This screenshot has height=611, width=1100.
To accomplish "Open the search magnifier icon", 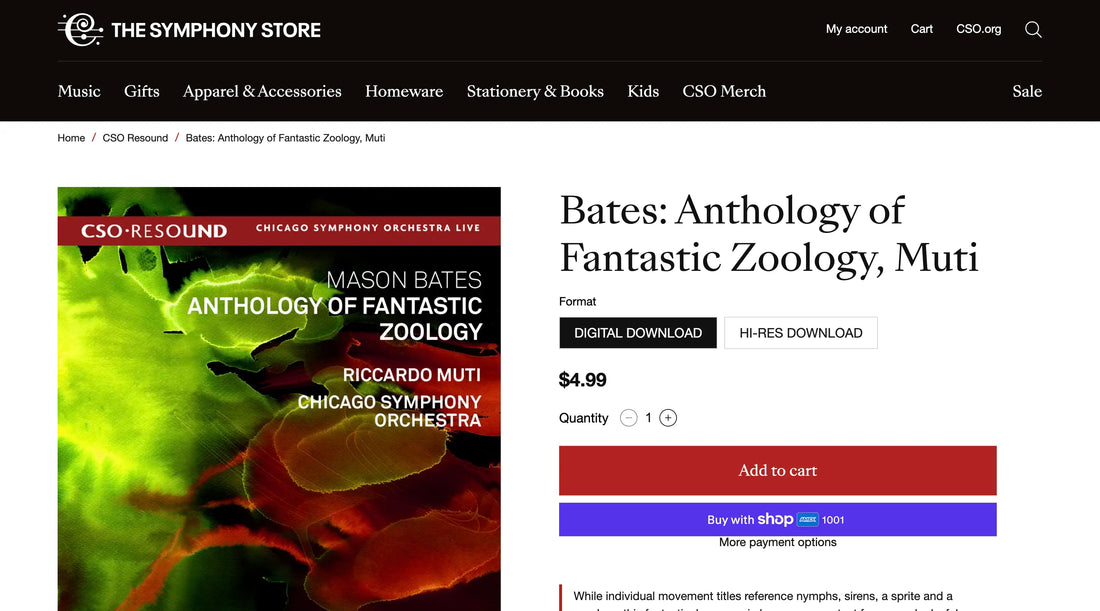I will click(x=1033, y=29).
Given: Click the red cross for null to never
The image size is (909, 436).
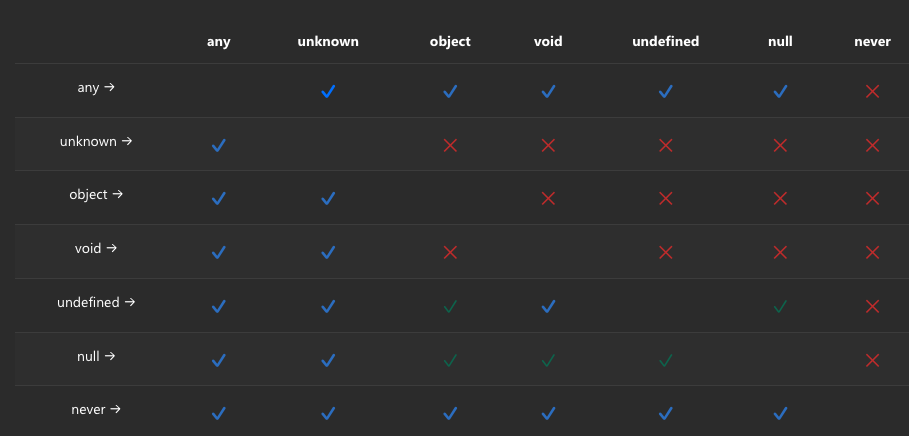Looking at the screenshot, I should tap(872, 361).
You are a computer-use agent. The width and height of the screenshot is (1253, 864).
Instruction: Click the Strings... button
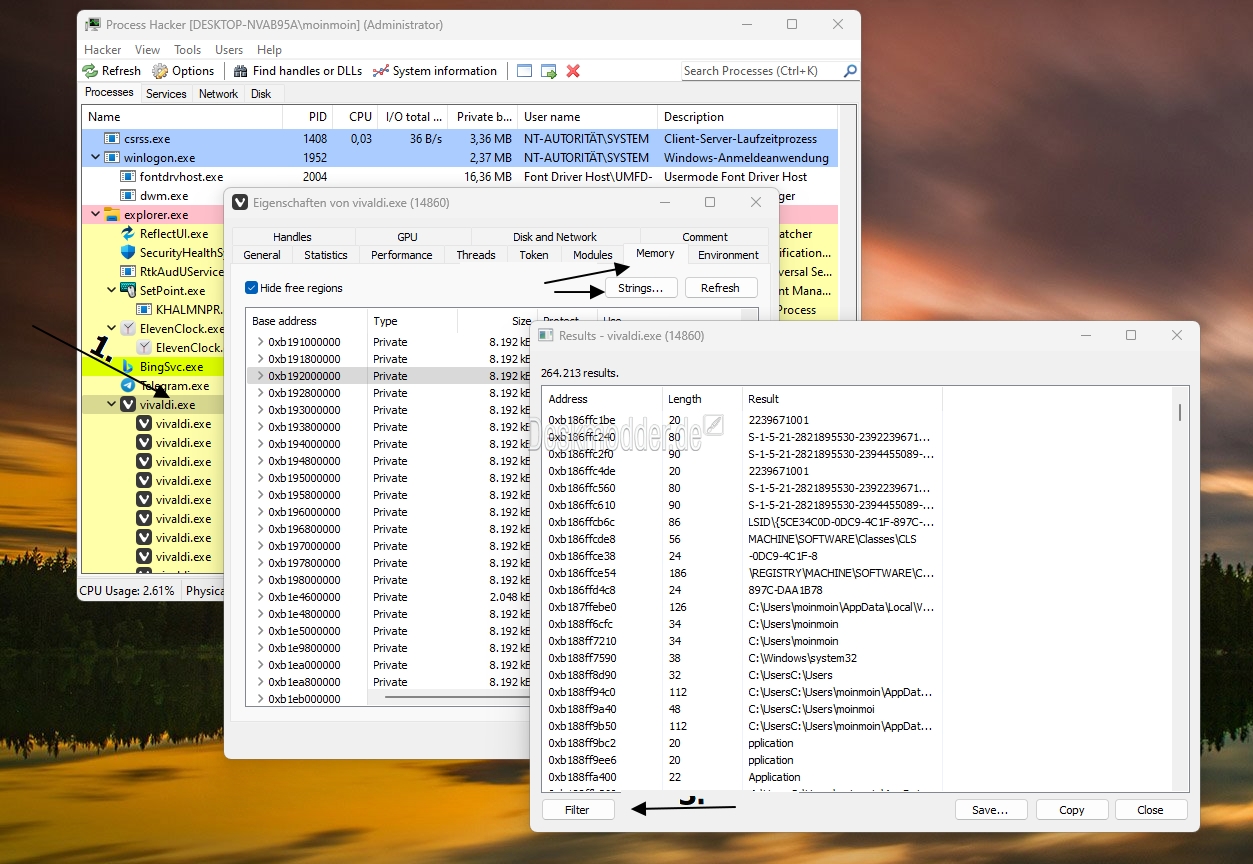click(x=641, y=288)
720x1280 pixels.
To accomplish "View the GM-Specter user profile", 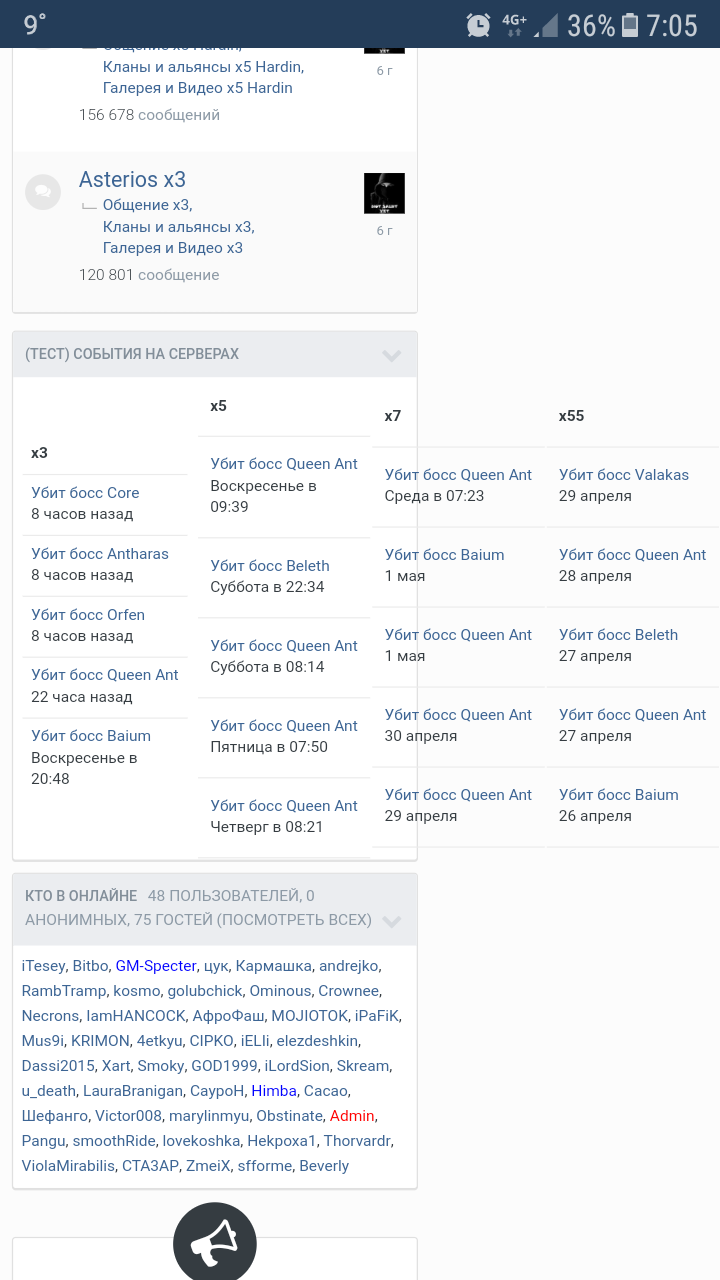I will point(155,966).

= = = = =

Search the entries for the word "height" and report how many lines contain it, as a bare number.

ANSWER FOR THE TASK:
2